Мне не очень нравилось предложение Рыцаря, но, пожалуй, оно было все-таки самым разумным. Конечно, мы могли уйти все. Но тогда так и осталось бы неясным, что же здесь скрывалось, ради чего люди призваны под ружье.
– А потом? – спросил я. – Когда ты выяснишь, что здесь кроется, или когда тебя заставят уйти отсюда?
Уве-Йорген подумал.
– Когда заберем Питека, вернемся на корабль, – сказал он. – Оттуда свяжемся с вами и будем действовать до обстановке.
– Ладно, – согласился я. – Пусть будет так.
– И еще одно, – сказал Уве-Йорген.
– Ну?
– Мы вступаем в войну, – молвил Уве-Йорген. – На войне иногда убивают.
– Тут, кажется, нет.
– Пока нет. Но в цель иногда попадаешь, даже не желая. Так называемые шальные пули.
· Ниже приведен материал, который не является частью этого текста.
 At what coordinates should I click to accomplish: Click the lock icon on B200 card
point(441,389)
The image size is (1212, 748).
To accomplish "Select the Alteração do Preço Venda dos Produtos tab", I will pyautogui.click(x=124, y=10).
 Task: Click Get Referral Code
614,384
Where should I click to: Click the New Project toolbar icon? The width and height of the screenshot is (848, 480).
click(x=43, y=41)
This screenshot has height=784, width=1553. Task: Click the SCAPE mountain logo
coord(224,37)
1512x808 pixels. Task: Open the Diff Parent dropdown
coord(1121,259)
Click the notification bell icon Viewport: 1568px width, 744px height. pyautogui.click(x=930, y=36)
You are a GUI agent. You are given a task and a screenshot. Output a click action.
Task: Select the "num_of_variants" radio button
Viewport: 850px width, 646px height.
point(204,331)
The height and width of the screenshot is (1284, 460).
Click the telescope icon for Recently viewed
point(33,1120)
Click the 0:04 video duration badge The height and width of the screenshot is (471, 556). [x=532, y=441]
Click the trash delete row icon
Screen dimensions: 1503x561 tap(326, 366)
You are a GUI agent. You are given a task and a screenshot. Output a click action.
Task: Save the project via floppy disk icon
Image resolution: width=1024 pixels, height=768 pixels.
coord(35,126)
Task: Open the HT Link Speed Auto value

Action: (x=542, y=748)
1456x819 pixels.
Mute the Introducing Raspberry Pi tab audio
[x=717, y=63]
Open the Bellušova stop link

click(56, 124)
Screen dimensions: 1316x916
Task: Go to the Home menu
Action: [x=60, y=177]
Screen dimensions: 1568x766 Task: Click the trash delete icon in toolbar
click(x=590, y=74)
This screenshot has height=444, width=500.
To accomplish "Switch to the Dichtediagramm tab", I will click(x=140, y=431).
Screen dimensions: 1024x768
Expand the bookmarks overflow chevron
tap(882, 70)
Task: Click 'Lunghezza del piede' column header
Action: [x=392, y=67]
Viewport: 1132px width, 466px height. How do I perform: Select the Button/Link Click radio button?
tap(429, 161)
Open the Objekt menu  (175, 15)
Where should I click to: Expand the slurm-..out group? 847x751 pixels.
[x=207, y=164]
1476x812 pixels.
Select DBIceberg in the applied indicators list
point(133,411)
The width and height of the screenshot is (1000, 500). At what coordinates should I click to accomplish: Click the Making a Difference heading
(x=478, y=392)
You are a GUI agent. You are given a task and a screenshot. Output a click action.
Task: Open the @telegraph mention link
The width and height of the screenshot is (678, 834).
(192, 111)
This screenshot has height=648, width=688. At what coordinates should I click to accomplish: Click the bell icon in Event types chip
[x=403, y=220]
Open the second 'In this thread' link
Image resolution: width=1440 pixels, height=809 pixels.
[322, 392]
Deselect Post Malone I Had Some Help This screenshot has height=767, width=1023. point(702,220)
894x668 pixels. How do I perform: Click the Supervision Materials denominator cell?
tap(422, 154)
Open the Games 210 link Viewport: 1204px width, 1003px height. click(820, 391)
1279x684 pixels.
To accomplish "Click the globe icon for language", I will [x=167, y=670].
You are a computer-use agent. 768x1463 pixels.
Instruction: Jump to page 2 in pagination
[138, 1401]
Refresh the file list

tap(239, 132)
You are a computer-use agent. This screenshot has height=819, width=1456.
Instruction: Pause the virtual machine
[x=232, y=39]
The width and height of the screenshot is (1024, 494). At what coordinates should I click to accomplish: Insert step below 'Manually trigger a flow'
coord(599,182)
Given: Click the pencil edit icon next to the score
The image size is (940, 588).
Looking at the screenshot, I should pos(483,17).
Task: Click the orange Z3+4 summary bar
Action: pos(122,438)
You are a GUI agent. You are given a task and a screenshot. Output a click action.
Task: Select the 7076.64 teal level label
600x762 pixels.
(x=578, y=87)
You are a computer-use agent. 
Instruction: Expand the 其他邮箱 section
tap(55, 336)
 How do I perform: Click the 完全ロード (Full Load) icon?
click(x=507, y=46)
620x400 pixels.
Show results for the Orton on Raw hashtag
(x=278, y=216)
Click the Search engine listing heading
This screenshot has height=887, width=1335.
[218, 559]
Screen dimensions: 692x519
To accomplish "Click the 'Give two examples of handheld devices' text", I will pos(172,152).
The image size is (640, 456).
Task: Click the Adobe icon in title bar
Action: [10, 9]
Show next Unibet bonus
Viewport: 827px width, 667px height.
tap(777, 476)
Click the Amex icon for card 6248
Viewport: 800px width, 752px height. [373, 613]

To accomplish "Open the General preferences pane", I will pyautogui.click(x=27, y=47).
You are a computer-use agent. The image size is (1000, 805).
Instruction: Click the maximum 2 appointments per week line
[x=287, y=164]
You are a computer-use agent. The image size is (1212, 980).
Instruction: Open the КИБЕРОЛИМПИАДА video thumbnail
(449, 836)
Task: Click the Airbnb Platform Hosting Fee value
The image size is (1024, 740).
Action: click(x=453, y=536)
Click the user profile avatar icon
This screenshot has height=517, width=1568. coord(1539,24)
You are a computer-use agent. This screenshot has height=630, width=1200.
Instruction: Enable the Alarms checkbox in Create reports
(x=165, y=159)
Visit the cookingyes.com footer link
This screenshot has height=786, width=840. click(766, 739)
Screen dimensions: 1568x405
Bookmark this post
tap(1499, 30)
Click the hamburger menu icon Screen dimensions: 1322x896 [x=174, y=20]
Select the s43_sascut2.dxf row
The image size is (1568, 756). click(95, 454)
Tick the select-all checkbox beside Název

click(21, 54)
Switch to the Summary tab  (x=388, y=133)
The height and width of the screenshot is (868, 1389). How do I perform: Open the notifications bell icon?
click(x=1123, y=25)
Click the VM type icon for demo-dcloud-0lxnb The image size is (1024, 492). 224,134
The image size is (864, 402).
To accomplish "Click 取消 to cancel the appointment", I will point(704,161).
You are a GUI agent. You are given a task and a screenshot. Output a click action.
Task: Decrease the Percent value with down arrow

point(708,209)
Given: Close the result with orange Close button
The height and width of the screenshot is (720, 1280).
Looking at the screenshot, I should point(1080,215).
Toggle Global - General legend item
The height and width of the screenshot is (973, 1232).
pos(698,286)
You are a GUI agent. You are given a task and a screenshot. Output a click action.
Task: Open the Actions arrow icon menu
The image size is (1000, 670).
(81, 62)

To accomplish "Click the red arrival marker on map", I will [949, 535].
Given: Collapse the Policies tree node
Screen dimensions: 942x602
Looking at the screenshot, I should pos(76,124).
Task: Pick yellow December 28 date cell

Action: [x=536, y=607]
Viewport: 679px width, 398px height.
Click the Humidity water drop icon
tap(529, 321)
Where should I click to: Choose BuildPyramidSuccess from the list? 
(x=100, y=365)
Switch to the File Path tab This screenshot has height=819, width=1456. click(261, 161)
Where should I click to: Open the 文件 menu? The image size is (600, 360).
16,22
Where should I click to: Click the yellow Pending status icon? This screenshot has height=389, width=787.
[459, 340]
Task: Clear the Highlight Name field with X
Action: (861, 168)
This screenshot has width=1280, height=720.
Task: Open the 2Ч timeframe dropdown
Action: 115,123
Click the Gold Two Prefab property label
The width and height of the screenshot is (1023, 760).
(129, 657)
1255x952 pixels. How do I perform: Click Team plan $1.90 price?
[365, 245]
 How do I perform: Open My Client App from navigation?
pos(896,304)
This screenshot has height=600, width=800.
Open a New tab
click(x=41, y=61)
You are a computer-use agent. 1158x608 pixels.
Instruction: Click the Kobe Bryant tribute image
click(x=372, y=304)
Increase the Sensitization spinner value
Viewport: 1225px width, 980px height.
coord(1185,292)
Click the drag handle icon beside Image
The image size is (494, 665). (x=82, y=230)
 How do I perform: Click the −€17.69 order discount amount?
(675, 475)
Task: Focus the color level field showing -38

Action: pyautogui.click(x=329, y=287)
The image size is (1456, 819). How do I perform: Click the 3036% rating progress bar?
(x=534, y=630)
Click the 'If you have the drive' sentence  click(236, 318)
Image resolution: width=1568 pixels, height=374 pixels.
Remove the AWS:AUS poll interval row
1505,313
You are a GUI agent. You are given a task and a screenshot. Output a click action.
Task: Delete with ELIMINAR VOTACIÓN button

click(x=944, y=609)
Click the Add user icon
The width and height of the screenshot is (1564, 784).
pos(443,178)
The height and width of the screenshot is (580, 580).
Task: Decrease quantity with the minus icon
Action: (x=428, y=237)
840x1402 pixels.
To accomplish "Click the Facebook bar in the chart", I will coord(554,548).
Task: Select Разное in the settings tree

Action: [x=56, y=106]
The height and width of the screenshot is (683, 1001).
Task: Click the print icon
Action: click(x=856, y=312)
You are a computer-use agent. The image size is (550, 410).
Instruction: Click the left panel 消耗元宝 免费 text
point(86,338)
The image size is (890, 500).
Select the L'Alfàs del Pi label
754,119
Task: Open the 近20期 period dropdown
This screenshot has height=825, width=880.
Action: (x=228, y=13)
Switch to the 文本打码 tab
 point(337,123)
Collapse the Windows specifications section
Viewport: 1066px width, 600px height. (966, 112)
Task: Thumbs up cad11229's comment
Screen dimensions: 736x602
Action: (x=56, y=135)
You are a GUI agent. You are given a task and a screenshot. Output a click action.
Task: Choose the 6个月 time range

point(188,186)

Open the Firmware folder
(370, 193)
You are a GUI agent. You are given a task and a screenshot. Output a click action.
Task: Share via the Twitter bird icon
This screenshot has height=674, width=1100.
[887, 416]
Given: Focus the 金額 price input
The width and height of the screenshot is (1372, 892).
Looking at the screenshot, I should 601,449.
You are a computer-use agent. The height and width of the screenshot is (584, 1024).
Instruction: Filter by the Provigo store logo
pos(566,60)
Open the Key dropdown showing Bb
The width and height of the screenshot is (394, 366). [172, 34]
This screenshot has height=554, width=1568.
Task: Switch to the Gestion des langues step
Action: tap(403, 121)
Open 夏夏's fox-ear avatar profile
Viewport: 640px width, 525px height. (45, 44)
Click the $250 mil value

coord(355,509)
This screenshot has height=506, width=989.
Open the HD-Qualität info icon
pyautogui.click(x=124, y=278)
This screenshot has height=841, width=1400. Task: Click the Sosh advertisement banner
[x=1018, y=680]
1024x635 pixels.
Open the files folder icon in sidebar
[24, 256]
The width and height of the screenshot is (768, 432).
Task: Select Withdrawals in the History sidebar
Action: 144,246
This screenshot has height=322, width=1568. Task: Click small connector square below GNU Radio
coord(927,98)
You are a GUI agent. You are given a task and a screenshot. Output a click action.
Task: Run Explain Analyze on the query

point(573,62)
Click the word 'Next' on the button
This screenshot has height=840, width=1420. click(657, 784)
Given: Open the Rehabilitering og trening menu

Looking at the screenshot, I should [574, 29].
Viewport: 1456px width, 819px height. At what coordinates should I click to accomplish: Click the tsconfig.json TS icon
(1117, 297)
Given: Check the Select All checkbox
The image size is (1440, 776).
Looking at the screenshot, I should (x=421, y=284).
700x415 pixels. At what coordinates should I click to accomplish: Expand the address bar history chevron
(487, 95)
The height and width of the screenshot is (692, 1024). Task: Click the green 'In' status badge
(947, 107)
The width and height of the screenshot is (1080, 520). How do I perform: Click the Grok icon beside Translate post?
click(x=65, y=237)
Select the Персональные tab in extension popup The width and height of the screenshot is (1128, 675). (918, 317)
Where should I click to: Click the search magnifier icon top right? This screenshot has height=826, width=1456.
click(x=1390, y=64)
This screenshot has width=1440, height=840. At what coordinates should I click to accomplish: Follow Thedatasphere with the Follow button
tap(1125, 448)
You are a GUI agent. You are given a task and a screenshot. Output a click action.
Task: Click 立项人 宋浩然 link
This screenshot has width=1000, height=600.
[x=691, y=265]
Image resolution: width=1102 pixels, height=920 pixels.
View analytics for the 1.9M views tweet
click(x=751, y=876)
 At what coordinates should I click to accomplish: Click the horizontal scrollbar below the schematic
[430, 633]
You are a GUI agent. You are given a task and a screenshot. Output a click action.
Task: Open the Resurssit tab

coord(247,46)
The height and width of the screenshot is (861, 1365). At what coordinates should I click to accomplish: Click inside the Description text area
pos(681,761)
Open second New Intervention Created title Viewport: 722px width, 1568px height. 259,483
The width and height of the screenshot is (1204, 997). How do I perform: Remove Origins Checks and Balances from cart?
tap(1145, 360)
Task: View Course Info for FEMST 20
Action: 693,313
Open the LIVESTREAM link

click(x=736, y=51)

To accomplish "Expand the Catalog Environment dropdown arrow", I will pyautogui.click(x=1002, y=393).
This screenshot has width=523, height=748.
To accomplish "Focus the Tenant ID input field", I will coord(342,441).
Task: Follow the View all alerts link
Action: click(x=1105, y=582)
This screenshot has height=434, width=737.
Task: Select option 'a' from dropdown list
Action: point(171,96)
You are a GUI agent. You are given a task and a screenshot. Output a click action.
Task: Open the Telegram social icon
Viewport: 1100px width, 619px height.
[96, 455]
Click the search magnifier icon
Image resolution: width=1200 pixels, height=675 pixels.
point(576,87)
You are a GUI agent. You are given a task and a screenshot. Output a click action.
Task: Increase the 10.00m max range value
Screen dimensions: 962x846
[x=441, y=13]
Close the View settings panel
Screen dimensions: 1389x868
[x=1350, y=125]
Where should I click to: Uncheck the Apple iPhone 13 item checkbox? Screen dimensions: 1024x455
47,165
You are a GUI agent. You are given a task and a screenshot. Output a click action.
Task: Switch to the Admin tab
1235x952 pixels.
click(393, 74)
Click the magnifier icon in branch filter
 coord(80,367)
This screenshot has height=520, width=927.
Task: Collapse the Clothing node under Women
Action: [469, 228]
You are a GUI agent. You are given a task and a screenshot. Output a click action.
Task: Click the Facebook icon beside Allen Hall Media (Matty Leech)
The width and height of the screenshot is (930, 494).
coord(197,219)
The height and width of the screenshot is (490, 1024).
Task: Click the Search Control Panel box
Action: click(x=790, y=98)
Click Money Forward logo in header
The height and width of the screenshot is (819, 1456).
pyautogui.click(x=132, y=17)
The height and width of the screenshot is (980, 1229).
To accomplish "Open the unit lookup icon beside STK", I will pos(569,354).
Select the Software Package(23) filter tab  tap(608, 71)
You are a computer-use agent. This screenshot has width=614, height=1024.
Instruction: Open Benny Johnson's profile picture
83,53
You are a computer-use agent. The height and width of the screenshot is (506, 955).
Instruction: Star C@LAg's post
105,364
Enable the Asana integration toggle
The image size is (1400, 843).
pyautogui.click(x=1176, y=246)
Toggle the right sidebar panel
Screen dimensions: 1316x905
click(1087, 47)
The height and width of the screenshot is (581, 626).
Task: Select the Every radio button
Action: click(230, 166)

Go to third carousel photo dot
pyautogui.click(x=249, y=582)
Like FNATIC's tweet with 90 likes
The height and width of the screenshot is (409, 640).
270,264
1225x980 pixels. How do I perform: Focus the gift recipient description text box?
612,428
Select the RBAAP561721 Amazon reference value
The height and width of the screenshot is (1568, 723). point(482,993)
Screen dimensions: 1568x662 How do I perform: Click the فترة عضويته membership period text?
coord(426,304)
И, я полагаю, надлежит принять какие-то меры на случай, если все мы выйдем из строя.
Мы помолчали.
– Например? – спросил я затем.
– Я имею в виду, что задача ведь останется прежней, независимо от того, будем ли мы в живых, или нет. Землю надо спасти в любом случае. Пока мы еще пытаемся сделать это ценой минимальных жертв. Мы не виноваты, что нам мешают. Но может статься, минимальными жертвами не обойдешься. Я считаю, что тогда надо будет действовать жестко. Атаковать звезду. Погасить. Пожертвовать планетой Даль. Черт побери, будем называть вещи своими именами. Сейчас мы солдаты и имеем право говорить так. Мы рискуем собой ради чужих людей, и это дает нам право…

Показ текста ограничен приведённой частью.